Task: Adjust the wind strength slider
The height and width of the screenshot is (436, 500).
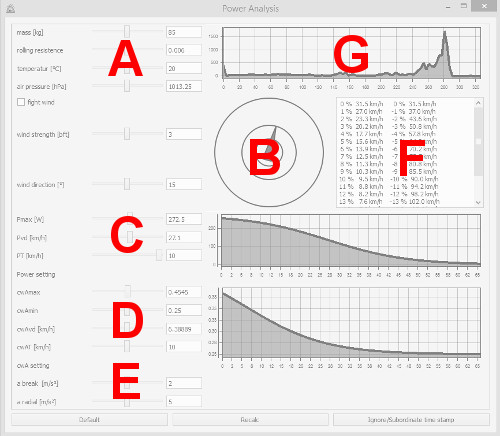Action: point(127,134)
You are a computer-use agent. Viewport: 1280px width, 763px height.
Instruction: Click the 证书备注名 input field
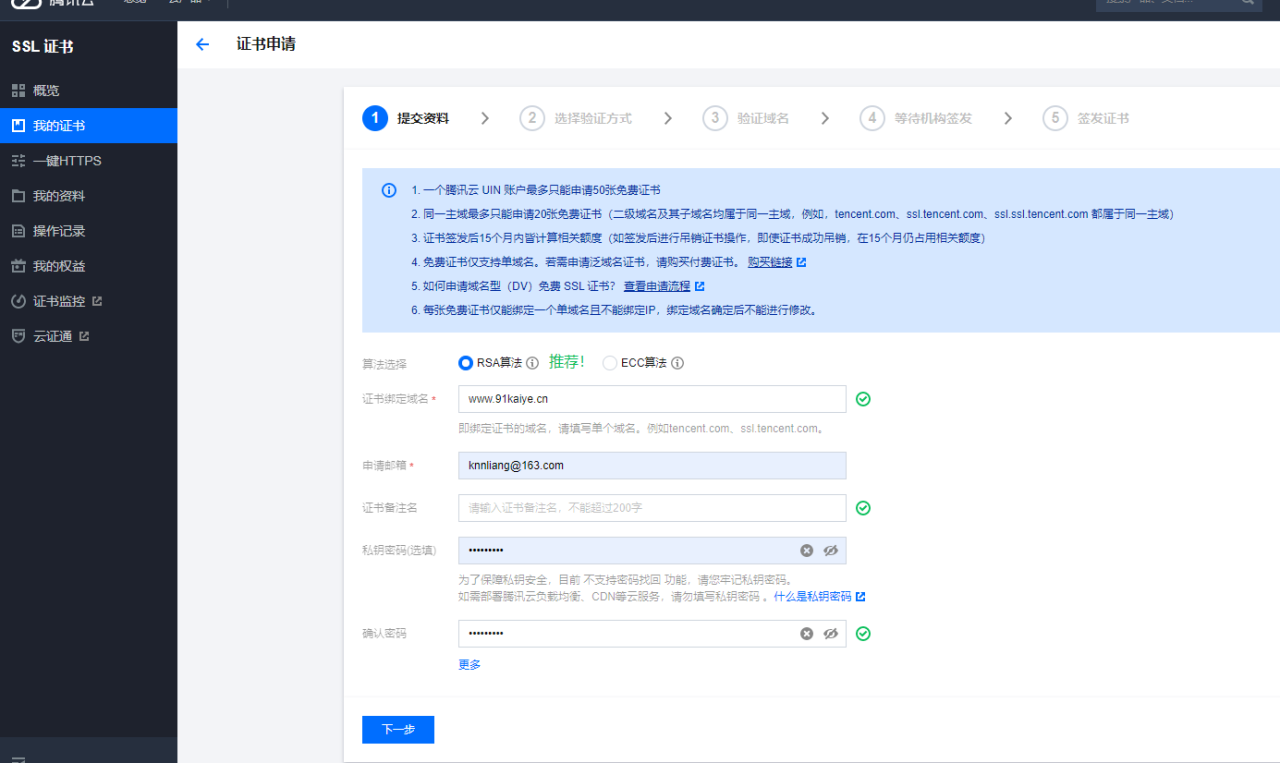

****

● **Written task**
Express each non-blank line of the records above as a JSON list of strings, one string per line, leaving the pictures out.

● **The completed task**
[
  "Task: Adjust the wind strength slider",
  "The height and width of the screenshot is (436, 500).",
  "Action: point(127,134)",
  "You are a computer-use agent. Viewport: 1280px width, 763px height.",
  "Instruction: Click the 证书备注名 input field"
]